RECORD SET
-=-=-=-=-
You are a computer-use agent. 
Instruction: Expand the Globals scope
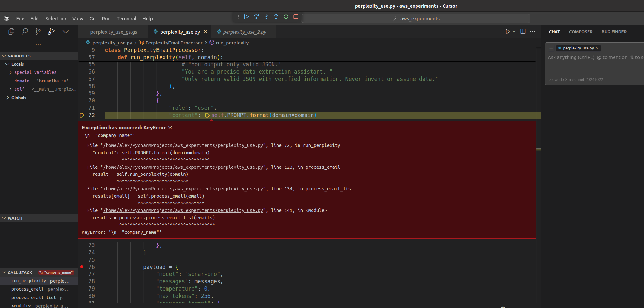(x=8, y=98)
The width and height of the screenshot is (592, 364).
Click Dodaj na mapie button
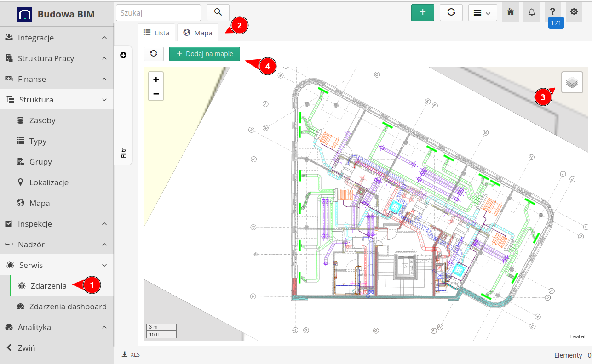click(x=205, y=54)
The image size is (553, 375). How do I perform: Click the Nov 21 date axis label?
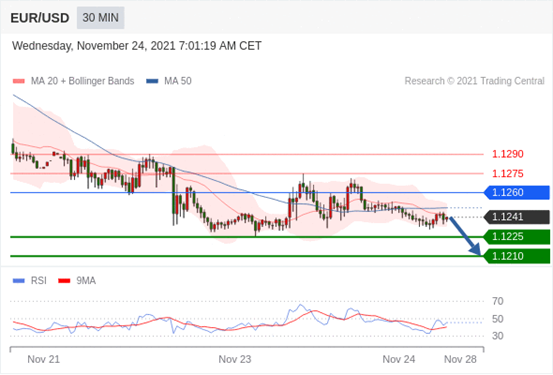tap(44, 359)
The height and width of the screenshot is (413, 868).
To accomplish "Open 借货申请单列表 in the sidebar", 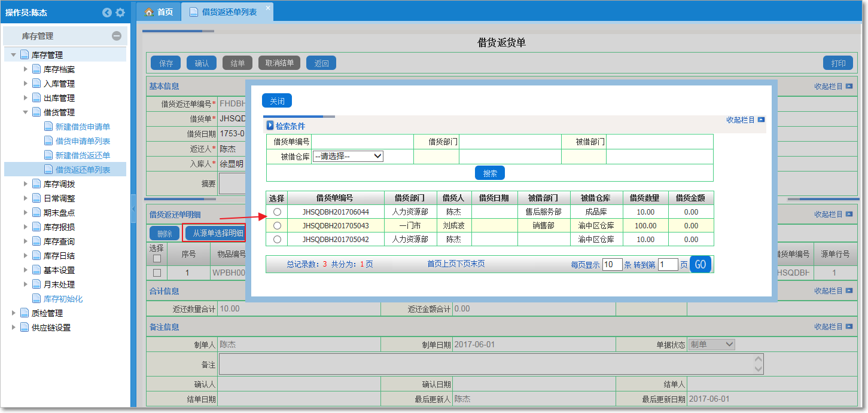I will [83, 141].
-=-=-=-=-
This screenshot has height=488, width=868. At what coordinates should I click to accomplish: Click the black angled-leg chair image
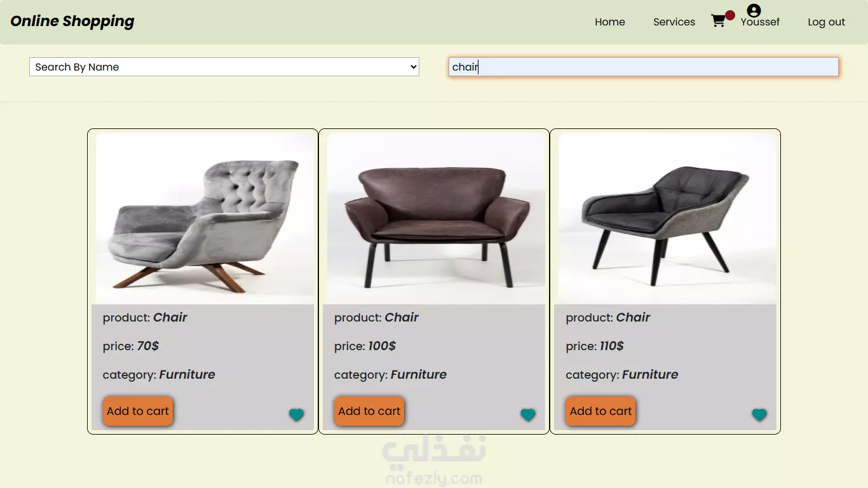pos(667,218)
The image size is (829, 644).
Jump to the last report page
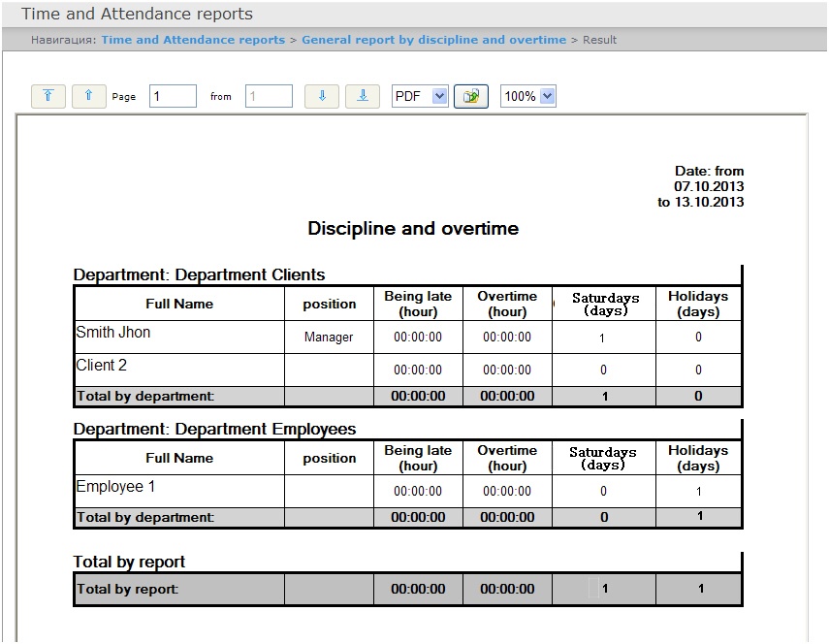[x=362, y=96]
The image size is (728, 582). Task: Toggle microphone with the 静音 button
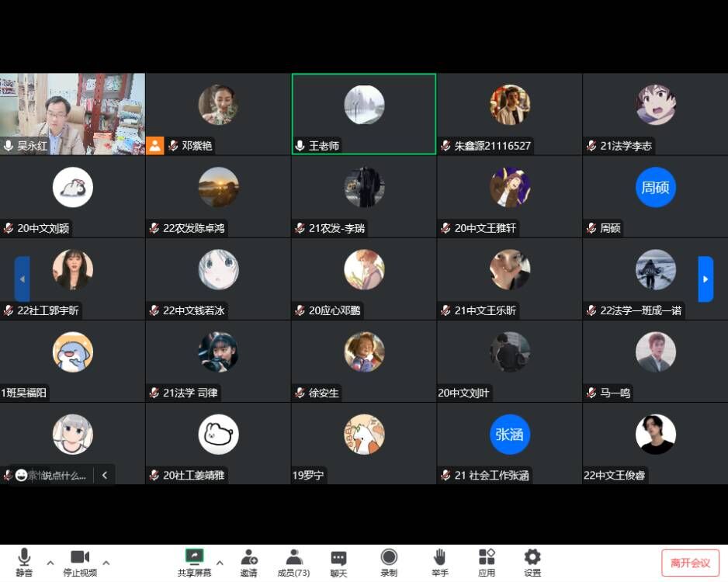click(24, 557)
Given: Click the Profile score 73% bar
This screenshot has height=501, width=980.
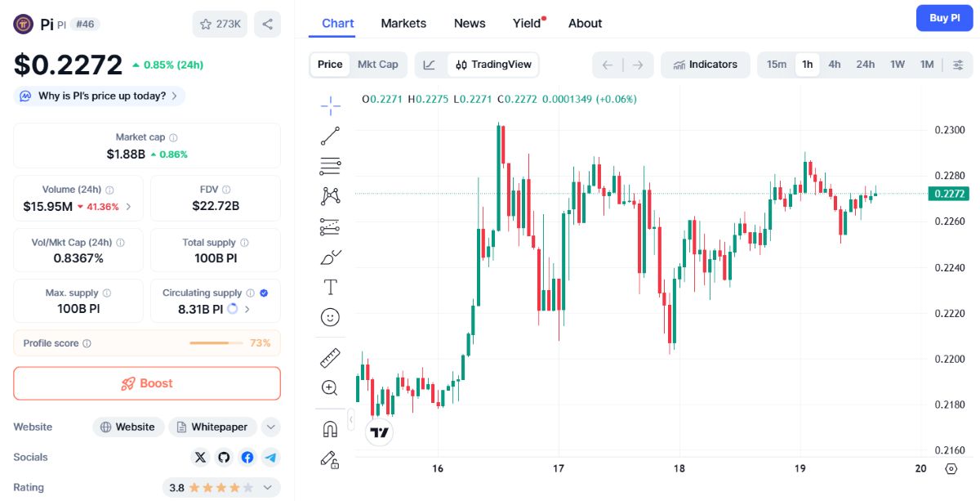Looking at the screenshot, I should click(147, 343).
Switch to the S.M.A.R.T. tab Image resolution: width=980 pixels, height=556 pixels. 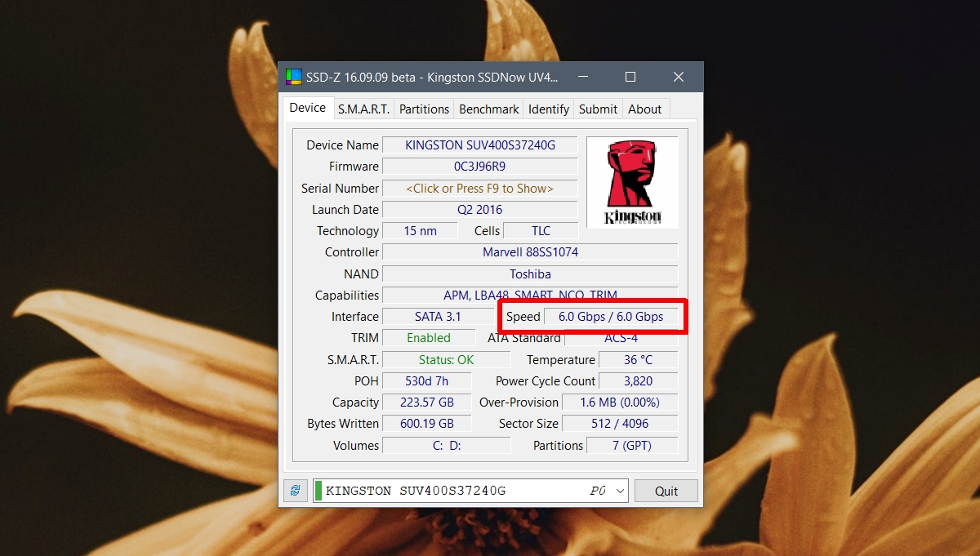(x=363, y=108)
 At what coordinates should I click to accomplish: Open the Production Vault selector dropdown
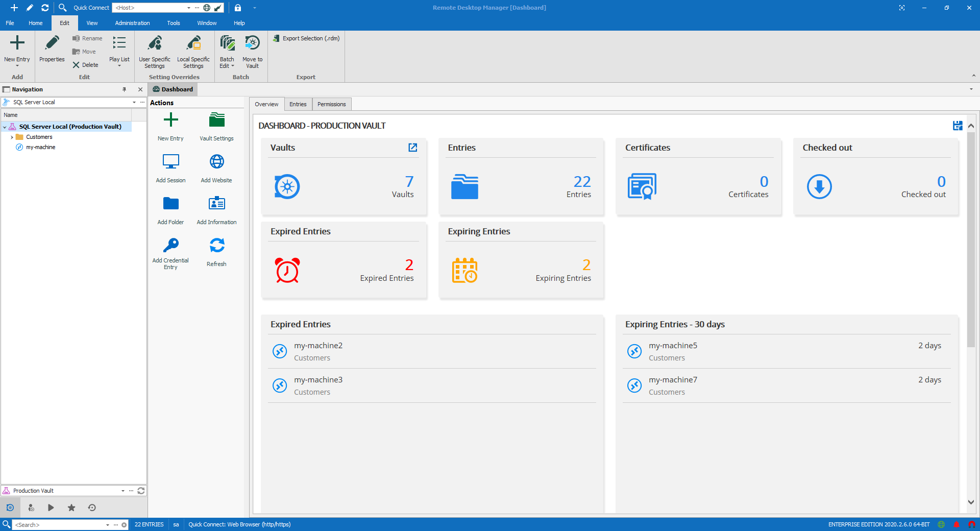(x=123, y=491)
-=-=-=-=-
INSTRUCTIONS FOR THE TASK
Print nothing except the lines above from the one containing "You are a computer-use agent." down to the one containing "The height and", both included, exactly as written and free of pictures.

RESULT BELOW
You are a computer-use agent. 
Instruction: Expand the Globals scope
(x=8, y=98)
The width and height of the screenshot is (592, 364).
Click Dodaj na mapie button
click(x=205, y=54)
The image size is (553, 375). How do I perform: Click the Nov 21 date axis label?
tap(44, 359)
The height and width of the screenshot is (413, 868).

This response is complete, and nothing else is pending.